As Voyager resumes its journey home, Janeway reinstates Chakotay to Commander and strips the five surviving Equinox crew members of their ranks while integrating them into Voyagers crew, telling them that they will work under heavy supervision until she personally deems them trustworthy. Seven promises to help the Doctor secure his ethical sub-routines from being deleted in the future.

==Reception==
Radio Times ranked this the sixth best episode of Star Trek, especially for those unfamiliar with the franchise. Space.com rated "Equinox" as the ninth best Star Trek episode overall. Screen Rant rated "Equinox" tenth best of all Star Trek episodes to-date. They note the two-part episode for highlighting the struggle to maintain morality in difficult circumstances, including how to maintain morale, and the dangers of greed. They point out the episode explores concepts of trust and self-interest in difficult circumstances, such as Voyager's 75-year journey back to Earth after being cut-off from Starfleet. CBR ranked the "Equinox" pair as the 11th best episodic saga of Star Trek overall. ScreenRant ranked "Equinox" the 15th best episode of all Star Trek franchise television episodes. Gizmodo ranked the "Equinox" pair 23rd out of the top 100 Star Trek episodes. A regional newspaper of Cleveland ranked "Equinox" as the 25th greatest episode of Star Trek (prior to Star Trek: Discovery). The Hollywood Reporter ranked Equinox 30th best out all Star Trek episodes.

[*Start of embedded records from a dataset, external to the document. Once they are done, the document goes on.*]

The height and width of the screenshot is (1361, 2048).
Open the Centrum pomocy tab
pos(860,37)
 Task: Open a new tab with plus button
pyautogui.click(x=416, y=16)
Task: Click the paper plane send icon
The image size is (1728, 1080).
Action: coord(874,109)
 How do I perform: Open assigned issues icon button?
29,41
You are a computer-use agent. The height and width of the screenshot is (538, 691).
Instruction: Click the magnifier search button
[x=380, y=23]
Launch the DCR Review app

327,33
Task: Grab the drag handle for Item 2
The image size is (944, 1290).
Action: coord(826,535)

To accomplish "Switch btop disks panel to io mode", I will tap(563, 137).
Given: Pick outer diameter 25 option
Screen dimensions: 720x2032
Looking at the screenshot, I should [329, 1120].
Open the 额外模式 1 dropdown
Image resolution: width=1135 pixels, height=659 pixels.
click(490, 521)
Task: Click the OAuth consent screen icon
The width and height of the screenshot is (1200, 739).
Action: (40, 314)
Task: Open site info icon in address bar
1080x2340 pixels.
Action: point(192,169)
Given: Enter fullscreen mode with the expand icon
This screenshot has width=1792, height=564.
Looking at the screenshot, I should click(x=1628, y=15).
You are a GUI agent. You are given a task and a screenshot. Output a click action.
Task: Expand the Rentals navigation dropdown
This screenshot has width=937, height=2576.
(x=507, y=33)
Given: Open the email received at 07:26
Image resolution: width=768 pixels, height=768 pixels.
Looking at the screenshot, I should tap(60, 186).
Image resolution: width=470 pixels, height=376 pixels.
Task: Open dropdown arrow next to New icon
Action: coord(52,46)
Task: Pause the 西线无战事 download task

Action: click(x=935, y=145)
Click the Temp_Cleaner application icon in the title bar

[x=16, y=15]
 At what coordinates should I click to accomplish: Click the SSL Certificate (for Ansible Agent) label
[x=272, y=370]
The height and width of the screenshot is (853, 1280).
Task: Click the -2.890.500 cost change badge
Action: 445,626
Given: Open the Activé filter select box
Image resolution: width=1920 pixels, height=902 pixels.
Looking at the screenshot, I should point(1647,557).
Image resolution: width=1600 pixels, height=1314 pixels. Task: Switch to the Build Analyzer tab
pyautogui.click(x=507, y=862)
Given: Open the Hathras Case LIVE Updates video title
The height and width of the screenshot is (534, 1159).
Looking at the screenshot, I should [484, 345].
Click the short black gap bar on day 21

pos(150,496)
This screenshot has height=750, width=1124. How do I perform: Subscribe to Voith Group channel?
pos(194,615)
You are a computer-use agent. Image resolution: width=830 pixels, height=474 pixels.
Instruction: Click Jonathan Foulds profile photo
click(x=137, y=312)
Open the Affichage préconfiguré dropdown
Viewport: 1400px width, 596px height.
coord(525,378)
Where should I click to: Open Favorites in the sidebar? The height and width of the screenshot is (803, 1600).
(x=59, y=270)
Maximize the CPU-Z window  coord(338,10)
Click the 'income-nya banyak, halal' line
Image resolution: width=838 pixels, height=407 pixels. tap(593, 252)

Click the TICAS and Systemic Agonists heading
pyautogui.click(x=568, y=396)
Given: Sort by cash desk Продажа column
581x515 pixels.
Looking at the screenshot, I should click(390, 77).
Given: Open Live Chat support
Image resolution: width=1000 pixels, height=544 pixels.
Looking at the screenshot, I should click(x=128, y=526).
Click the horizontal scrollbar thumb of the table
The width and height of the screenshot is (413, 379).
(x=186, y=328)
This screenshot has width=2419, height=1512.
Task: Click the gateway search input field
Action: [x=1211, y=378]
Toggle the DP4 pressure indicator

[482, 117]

Cinema Blend rated this the best episode of Star Trek: Voyager. The Hollywood Reporter ranked it the second greatest Star Trek: Voyager episode behind the Season 4 2-part "Year of Hell". SyFy Wire ranked "Equinox" the ninth best episode of Star Trek: Voyager; they said that the plot was worthy of a movie and keeps the audience guessing about the outcome. SyFy rated it among the top ten of Voyager episodes. In Wireds Star Trek: Voyager binge-watching guide for the show, they recommended not skipping "Equinox".

TheGamer ranked it as one of the 25 creepiest episodes of all Star Trek series, and they found the alien attackers to be "lethal, vengeful… they never give up." Slate magazine ranked Captain Ransom one of the ten best villains in the Star Trek franchise, and also that the episode was one of the best.

==Novel==
The episode was also adapted to a novel, Equinox, by Diane Carey, based on the television episode. It was published by Pocket Books in 1999.

==Releases==
The first part of this episode "Equinox, Part I" was released on LaserDisc in Japan on June 22, 2001, as part of 5th Season vol.2, which included episodes from "Dark Frontier" to "Equinox, Part I". The episode had two audio tracks, English and also Japanese. This set had 6 double sided 12" optical discs giving a total runtime of 552 minutes. This was the last season released on LaserDisc, so only the first half of "Equinox" was offered on LaserDisc.

Both parts of "Equinox" were released with "The Killing Game" on VHS in one set. Two other VHS tapes had one part each of "Equinox". One tape paired part I with "Warhead", and another tape paired part II with "Survival Instinct".

On November 9, 2004, "Equinox, Part I" was released as part of the season 5 DVD box set of Star Trek: Voyager. The box set includes 7 DVD optical discs with all the episodes in season 5 with some extra features, and episodes have a Dolby Digital 5.1 surround sound audio track.